Joseth Gael Peraza Serrano (born 9 December 2004) is a Costa Rican professional footballer who plays as a defender for Hungarian club Zalaegerszeg on loan from Liga FPD club San Carlos and the Costa Rica national team.

==Early life==
He attended Santa Rosa de La Palmera school in San Carlos where due to his height he was initially encouraged to play as a goalkeeper before developing as a central defender.

==Club career==
He plays as a central defender for A.D. San Carlos in the Liga FPD, the top division of Costa Rican football. He began training with the first-team where he was 14 years-old and made his top-flight debut in 2020, at just 15 years old three days before his sixteenth birthday.

He was nominated for the best U-21 player of the 2024 Clausura, in which he played 23 of 24 matches. That year, he signed a new three-year contract with the club, into 2027. However, he received a fine and a ban after striking an advertising hoarding during the second leg of the 2024 Clausura National Championship semi-finals away against Deportivo Saprissa.

==International career==
He represented Costa Rica at youth level football.
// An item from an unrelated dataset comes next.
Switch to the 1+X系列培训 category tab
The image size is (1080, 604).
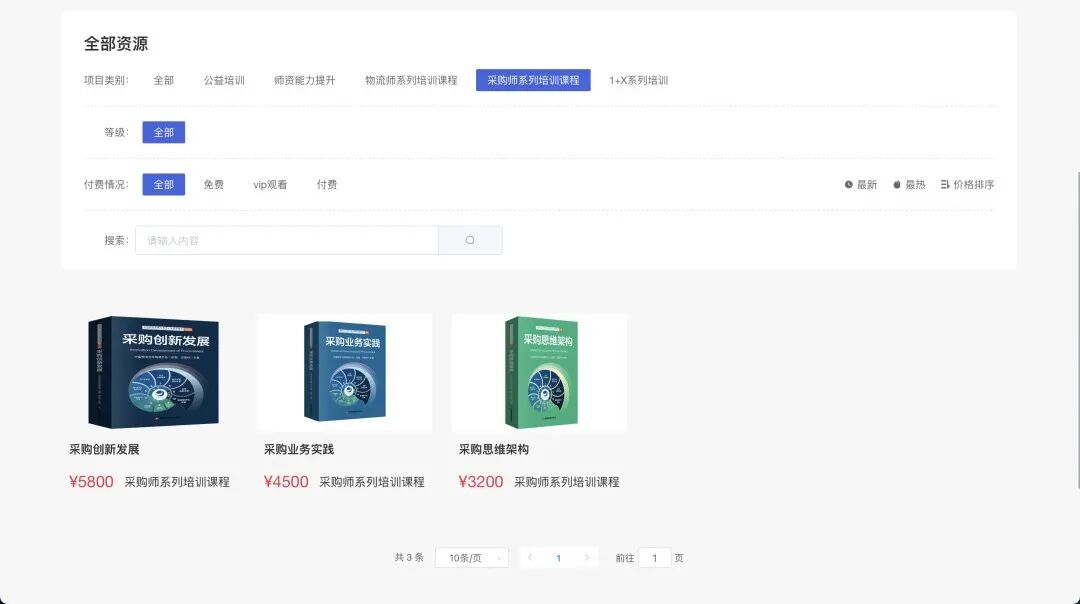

He was called up to the senior Costa Rica national football team squad but was an unused substitute against the United States in January 2025. He was selected again for the friendly against Catalonia on 28 May 2025.

==Style of play==
A tall central defender, he is noted for his ariel ability, and whilst not possessing great pace is considered to have the ability to read the game well.